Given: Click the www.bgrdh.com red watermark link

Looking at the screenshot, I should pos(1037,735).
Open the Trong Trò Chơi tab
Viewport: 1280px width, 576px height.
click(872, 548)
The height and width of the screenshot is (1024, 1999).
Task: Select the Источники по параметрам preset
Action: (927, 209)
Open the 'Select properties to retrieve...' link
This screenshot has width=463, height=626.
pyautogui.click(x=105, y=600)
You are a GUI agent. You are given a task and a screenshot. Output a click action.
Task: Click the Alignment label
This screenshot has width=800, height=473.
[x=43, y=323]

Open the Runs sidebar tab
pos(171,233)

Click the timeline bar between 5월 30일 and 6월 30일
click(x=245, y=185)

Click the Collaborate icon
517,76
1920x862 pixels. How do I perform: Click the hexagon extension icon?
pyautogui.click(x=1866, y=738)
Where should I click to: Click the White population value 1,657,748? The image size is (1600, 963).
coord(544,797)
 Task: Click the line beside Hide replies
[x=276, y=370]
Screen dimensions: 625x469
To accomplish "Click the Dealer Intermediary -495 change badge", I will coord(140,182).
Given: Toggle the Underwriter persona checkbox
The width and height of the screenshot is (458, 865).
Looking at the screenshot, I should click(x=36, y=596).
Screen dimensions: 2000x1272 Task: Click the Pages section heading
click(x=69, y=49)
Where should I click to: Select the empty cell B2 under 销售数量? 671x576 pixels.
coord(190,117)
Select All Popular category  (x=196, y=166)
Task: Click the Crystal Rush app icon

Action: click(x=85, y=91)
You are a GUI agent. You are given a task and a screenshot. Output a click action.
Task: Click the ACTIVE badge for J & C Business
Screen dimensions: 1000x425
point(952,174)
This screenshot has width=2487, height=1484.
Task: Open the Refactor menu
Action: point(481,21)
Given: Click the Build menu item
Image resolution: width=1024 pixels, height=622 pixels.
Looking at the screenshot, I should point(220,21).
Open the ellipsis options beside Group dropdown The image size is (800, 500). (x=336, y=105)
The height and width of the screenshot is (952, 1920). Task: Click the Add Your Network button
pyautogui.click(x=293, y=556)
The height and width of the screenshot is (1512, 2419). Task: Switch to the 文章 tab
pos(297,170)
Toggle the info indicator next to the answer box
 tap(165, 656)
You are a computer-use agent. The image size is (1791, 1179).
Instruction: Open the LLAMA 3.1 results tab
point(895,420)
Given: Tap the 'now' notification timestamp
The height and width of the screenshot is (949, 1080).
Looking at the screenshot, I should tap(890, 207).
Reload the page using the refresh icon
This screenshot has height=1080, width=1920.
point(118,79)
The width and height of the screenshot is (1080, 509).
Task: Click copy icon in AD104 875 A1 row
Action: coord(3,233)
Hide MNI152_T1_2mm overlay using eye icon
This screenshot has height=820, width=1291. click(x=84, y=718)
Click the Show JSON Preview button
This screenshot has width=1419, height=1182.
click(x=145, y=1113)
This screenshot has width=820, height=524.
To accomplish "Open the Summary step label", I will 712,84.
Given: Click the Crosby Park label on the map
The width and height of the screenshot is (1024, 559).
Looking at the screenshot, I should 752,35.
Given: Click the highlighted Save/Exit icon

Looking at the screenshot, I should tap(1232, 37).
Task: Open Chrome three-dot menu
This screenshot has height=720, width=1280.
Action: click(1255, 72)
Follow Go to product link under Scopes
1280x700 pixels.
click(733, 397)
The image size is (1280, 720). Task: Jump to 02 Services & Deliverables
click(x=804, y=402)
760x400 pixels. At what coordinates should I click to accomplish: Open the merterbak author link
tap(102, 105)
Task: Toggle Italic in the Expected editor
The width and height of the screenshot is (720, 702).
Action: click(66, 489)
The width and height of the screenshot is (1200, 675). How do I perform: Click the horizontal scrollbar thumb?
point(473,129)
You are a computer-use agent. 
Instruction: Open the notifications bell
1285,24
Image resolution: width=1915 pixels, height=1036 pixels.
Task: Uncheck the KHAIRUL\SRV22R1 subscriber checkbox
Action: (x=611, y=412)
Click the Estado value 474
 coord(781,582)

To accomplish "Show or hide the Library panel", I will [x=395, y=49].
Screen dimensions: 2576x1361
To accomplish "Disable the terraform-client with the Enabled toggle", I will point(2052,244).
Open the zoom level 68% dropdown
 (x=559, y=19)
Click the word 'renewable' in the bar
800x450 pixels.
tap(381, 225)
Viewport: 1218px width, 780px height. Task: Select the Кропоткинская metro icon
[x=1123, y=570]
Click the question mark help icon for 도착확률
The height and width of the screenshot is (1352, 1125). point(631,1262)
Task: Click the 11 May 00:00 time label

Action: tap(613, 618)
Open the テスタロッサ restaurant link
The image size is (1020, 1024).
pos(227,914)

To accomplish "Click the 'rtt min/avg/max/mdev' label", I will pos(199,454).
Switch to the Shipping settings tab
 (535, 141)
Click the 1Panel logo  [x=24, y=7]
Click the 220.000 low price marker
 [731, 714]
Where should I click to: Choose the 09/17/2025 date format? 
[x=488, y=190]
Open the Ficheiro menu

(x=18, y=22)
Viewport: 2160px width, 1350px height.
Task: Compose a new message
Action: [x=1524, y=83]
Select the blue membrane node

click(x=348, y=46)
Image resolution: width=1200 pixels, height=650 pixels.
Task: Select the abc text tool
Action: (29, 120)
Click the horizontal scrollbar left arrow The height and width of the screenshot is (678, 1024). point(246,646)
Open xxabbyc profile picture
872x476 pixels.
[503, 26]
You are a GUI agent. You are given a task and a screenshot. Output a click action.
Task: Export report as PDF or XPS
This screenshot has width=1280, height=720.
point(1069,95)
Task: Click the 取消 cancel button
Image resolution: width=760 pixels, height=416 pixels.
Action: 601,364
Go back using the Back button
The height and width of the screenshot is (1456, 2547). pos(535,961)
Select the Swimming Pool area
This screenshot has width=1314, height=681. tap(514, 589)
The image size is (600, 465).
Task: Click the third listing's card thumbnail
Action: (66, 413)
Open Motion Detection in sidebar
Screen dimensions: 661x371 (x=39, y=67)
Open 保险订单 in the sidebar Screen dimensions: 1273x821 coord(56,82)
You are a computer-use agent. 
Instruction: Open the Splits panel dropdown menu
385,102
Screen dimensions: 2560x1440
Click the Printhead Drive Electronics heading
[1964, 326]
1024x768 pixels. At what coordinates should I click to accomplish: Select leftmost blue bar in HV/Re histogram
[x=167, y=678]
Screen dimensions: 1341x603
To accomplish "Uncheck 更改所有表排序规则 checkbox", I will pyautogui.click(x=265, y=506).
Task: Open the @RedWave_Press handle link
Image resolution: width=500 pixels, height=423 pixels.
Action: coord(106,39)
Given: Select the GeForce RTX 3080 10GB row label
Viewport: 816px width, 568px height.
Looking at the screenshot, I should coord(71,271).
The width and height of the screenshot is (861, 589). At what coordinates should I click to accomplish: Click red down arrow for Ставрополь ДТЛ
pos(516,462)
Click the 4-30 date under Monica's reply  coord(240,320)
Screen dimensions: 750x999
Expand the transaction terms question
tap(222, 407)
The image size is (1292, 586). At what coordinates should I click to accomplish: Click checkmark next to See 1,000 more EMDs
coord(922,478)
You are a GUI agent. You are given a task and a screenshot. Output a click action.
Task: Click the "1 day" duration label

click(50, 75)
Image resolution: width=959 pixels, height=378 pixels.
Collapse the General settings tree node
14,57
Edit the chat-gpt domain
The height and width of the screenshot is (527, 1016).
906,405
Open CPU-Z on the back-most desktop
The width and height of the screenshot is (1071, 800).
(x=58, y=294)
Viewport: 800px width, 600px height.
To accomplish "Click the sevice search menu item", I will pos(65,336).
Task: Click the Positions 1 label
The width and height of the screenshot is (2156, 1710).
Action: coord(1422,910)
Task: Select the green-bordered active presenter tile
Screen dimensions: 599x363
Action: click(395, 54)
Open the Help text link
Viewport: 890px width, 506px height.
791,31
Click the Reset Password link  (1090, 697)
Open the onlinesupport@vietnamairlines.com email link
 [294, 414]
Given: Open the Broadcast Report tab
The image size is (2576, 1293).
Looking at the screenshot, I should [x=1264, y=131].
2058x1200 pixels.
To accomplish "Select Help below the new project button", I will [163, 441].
⁂
_What this task involves_
Arrange the records as a Markdown table with the columns "Row" and "Line". Start at the line that contains "Select the Swimming Pool area" and end at the line that contains "will pyautogui.click(x=265, y=506).", number the rows, and leave out any blank lines.

_Result for this exercise_
| Row | Line |
|---|---|
| 1 | Select the Swimming Pool area |
| 2 | This screenshot has width=1314, height=681. tap(514, 589) |
| 3 | The image size is (600, 465). |
| 4 | Task: Click the third listing's card thumbnail |
| 5 | Action: (66, 413) |
| 6 | Open Motion Detection in sidebar |
| 7 | Screen dimensions: 661x371 (x=39, y=67) |
| 8 | Open 保险订单 in the sidebar Screen dimensions: 1273x821 coord(56,82) |
| 9 | You are a computer-use agent.  |
| 10 | Instruction: Open the Splits panel dropdown menu |
| 11 | 385,102 |
| 12 | Screen dimensions: 2560x1440 |
| 13 | Click the Printhead Drive Electronics heading |
| 14 | [1964, 326] |
| 15 | 1024x768 pixels. At what coordinates should I click to accomplish: Select leftmost blue bar in HV/Re histogram |
| 16 | [x=167, y=678] |
| 17 | Screen dimensions: 1341x603 |
| 18 | To accomplish "Uncheck 更改所有表排序规则 checkbox", I will pyautogui.click(x=265, y=506). |